Bug: payload validation is skipped when item is returned via `ReturnValuesOnConditionCheckFailure` #3781

dreamorosi · 2024-02-16T16:48:32Z

Expected Behaviour

When making a function idempotent via the @idempotent decorator and enabling payload validation the Idempotency utility should raise a payload validation exception when the payload in subsequent requests differs from the one stored.

With this configuration:

persistence_layer = DynamoDBPersistenceLayer(table_name=os.environ["TABLE_NAME"])
config = IdempotencyConfig(
    event_key_jmespath='["rcn", "subscriptionType"]',
    payload_validation_jmespath="customerAccounts",
)

we are using two fields from the payload to generate the idempotency hash (rcn and subscriptionType) but we are using a different key (customerAccounts) for payload validation.

If we send the following two requests:

{
  "rcn": "RCN-000-000-000-000",
  "customerAccounts": {
    "customerAccount": [
      {
        "accountId": "12345",
        "accountType": "someaccounttype"
      }
    ]
  },
  "subscriptionType": "somesubscriptiontype"
}

and

{
  "rcn": "RCN-000-000-000-000",
  "customerAccounts": {
    "customerAccount": [
      {
        "accountId": "54321",
        "accountType": "someaccounttype"
      }
    ]
  },
  "subscriptionType": "somesubscriptiontype"
}

These two requests should be considered idempotent because the compound value of rcn and subscriptionType is the same across requests.

At the same time, the values under customerAccounts have changed between requests (note customerAccounts.customerAccount[0].accountId being different).
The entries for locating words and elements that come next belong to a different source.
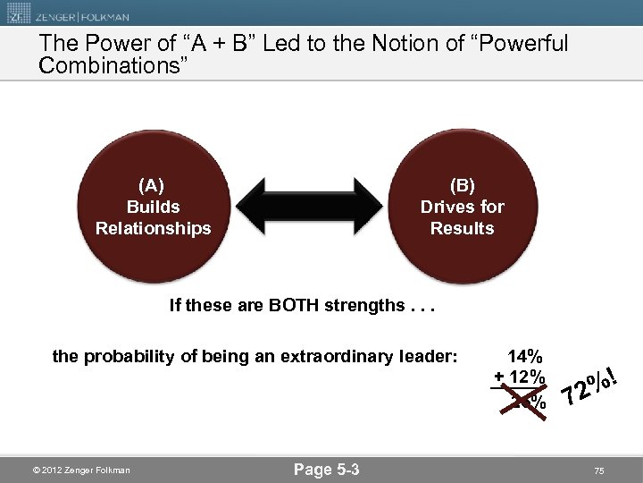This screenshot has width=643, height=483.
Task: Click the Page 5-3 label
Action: (x=326, y=470)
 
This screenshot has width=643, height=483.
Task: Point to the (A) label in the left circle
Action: (x=153, y=185)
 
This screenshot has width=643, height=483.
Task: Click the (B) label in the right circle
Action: (x=462, y=185)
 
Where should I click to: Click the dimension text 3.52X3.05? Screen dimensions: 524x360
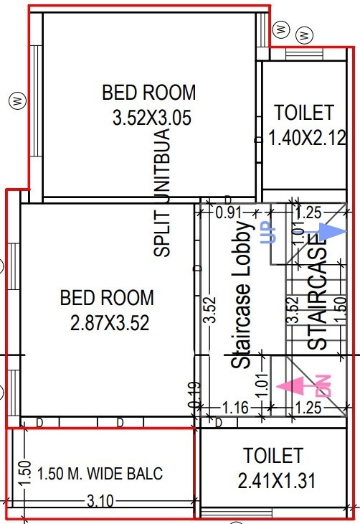[x=152, y=118]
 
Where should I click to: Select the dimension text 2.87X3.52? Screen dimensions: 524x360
[x=110, y=323]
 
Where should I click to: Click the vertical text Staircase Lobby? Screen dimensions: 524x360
[x=243, y=295]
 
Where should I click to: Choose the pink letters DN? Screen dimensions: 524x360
[x=323, y=385]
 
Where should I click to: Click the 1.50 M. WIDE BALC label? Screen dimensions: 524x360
[x=100, y=474]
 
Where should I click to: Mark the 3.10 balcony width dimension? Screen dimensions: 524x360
[x=100, y=502]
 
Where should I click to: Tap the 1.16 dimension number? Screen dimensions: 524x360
[x=235, y=408]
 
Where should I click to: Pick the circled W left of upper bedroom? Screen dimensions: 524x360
[x=14, y=100]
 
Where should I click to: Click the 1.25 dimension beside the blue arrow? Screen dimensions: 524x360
[x=308, y=212]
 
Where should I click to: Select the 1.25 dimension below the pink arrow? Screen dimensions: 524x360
[x=308, y=408]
This means the payload validation should fail in the second request.

Current Behaviour

The function does not throw a validation error even though payload validation is enabled and parts of the payload differ from the stored one.

See screenshot below, where I send both requests and both are successful:

Code snippet

import os
from aws_lambda_powertools.utilities.idempotency import (
    DynamoDBPersistenceLayer,
    IdempotencyConfig,
    idempotent,
)
from aws_lambda_powertools.utilities.typing import LambdaContext

persistence_layer = DynamoDBPersistenceLayer(table_name=os.environ["TABLE_NAME"])
config = IdempotencyConfig(
    event_key_jmespath='["rcn", "subscriptionType"]',
    payload_validation_jmespath="customerAccounts",
)

@idempotent(persistence_store=persistence_layer, config=config)
def handler(event: dict, context: LambdaContext):
    return True

Possible Solution

As part of a feature added in #3446 we are using DynamoDB ReturnValuesOnConditionCheckFailure whenever available. This feature allows the DynamoDB to return an item that caused a conditional operation to fail, which in turn allows the Idempotency utility to get the IdempotencyRecord of a request without having to do an additional read.

In the base idempotency class (here), we have added an if/else statement that uses the returned item when available, or otherwise it calls the _get_idemptoency_record() method when one is not available - this last case can happen when customers are using older versions of boto3.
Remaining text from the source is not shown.